(Stored items from a collection)
+ + +
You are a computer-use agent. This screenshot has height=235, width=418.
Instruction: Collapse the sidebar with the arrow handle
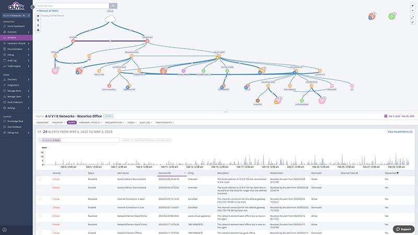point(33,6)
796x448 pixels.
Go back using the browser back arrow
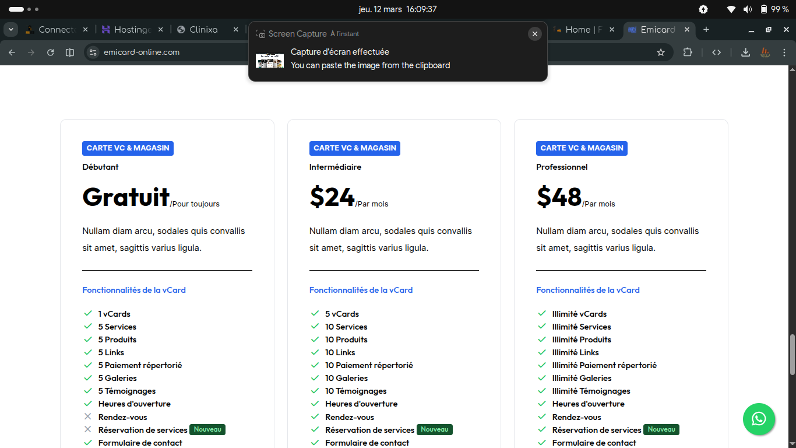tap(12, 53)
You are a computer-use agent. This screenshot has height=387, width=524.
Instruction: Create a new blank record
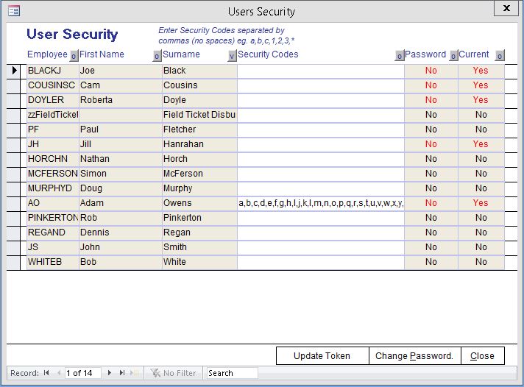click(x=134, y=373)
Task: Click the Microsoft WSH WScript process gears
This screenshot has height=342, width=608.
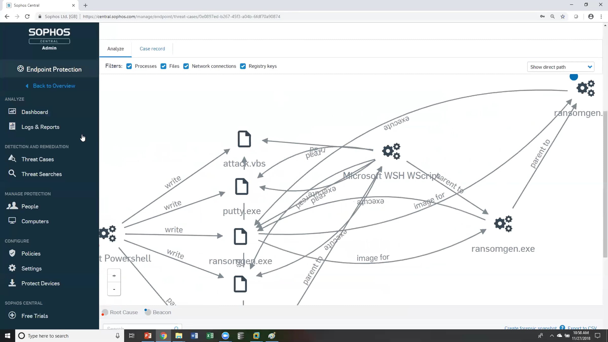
+ + +
- [EXERCISE INSTRUCTIONS]:
Check each line above for the string "height" and copy the ones that have it.

- [REPLY]:
You are a computer-use agent. This screenshot has height=235, width=418.
You are a computer-use agent. This screenshot has height=387, width=524.
This screenshot has height=342, width=608.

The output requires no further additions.